Graphologists say handwriting is not really HANDwriting but BRAINwriting. Your handwriting is individual to you, to your mind and personality. Your poems are brainwriting too, in another sense. Is it interesting to bring the two together? I’m always intrigued to hear recordings of authors reading their own work. Does handwriting, similarly, add another dimension to poetry on the page?
Some examples of famous poets in manuscript:
Keats: Lamia:
http://englishhistory.net/marilee/lamiamanuscript.jpg
Wilfred Owen: Dulce et Decorum Est
http://www.hcu.ox.ac.uk/jtap/images/...ascS/f318v.jpg
Poe:
http://www.columbia.edu/acis/textarchive/rare/76a.gif
Hardy:
http://www.loc.gov/exhibits/british/images/vc206ap1.jpg
Frost: "Stopping by Woods..."

> [Data lines]
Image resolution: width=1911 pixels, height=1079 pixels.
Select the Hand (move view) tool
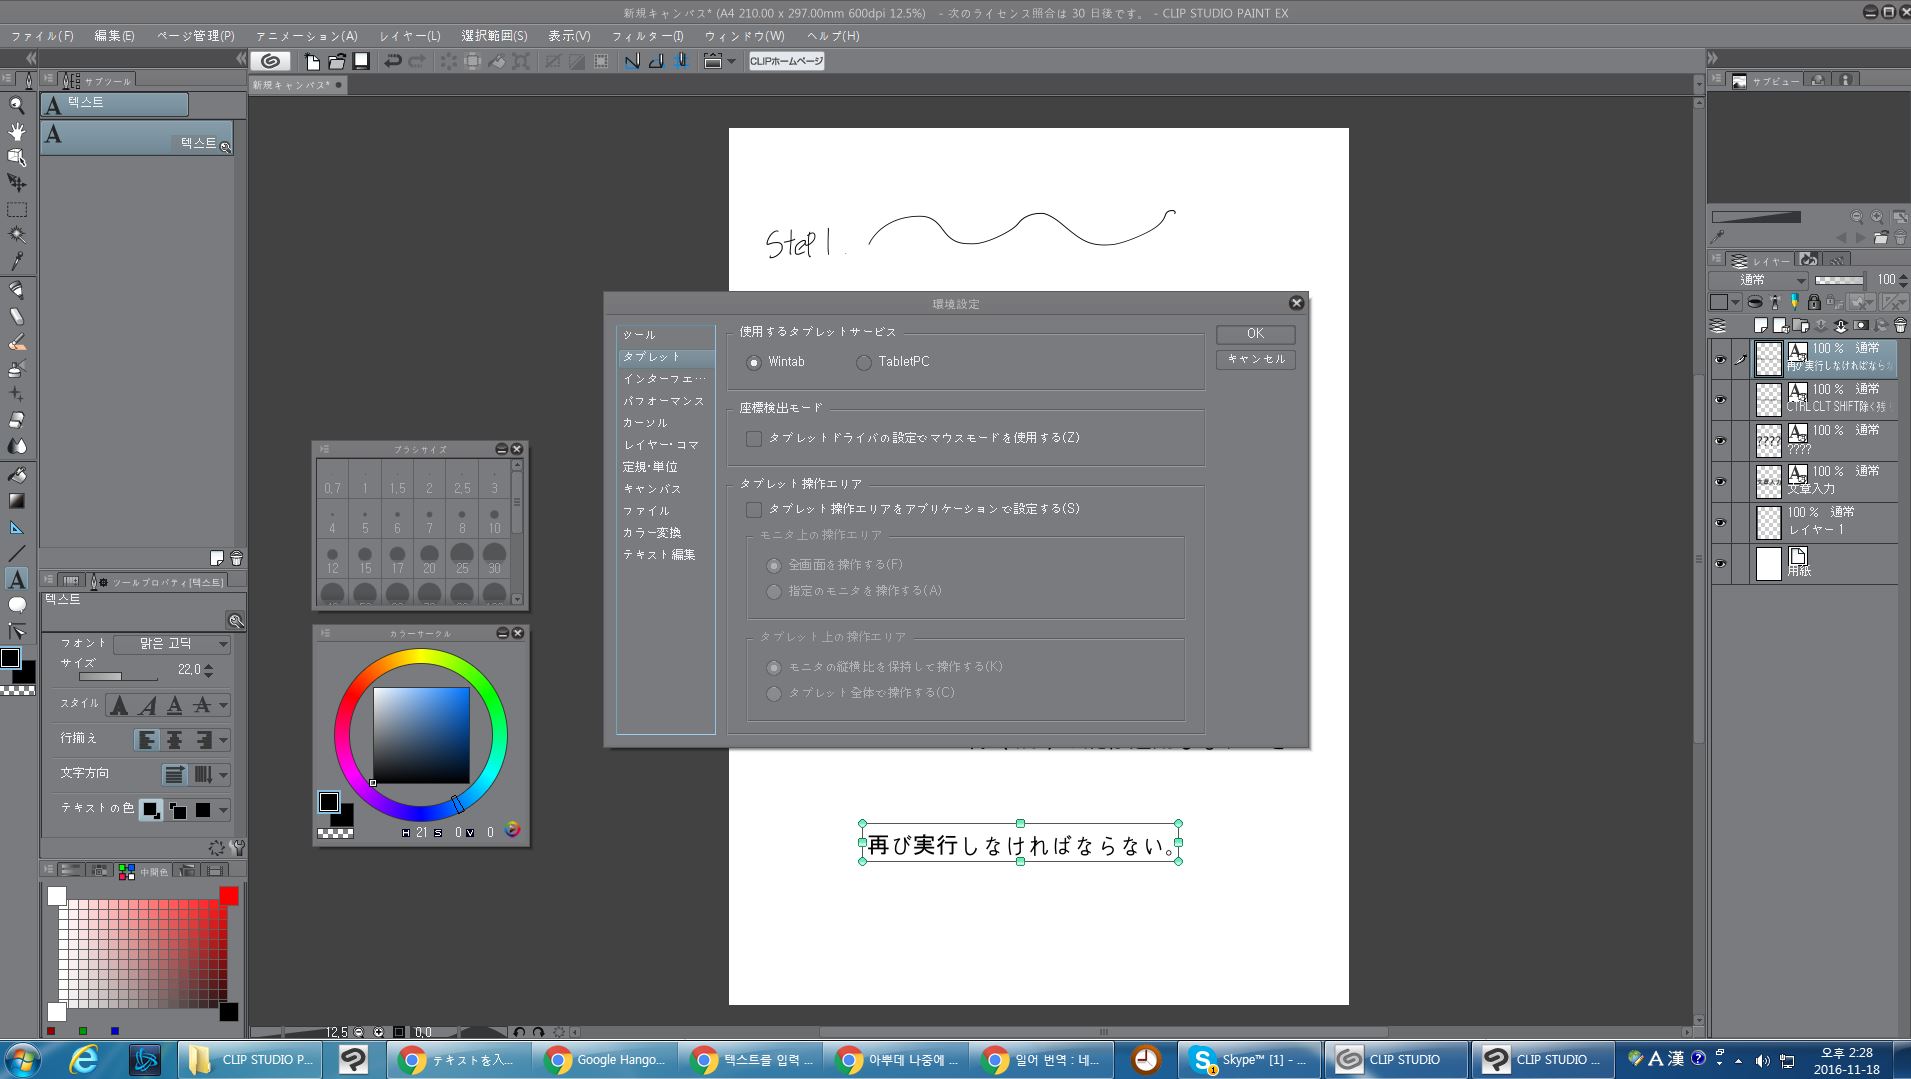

> [Written exercise 1] Quote the post on poets' handwriting word for word, everything from "Graphologists say handwriting" down to "on the page?".
> [Written exercise 2] Continue the post on poets' handwriting from the point where it stops.
The listing comes from a different source than the post on poets' handwriting.

> [Expected answer 1]
Graphologists say handwriting is not really HANDwriting but BRAINwriting. Your handwriting is individual to you, to your mind and personality. Your poems are brainwriting too, in another sense. Is it interesting to bring the two together? I’m always intrigued to hear recordings of authors reading their own work. Does handwriting, similarly, add another dimension to poetry on the page?

> [Expected answer 2]
http://www.loc.gov/exhibits/british/images/vc195c.jpg
Yeats: Wild Swans
http://www.english.upenn.edu/~bushne...als/yeats1.jpg
Eliot:
http://www.loc.gov/exhibits/british/images/vc207a.jpg
Auden: Musee...
http://www.loc.gov/exhibits/british/images/vc209.jpg
It’s a pity poets seldom go through the manuscript phase these days. I thought it would make an interesting exercise, combining poetry and art elements, to produce a “fair copy” manuscript poem (preferably your own) and show the image here.
So — write one of your poems out (maybe a short one) in your handwriting, then scan it into your computer, make a jpg file, and post it here. (Scan it for screen display, not print, or you’ll have to resize it to fit here.)
Winner by popular vote?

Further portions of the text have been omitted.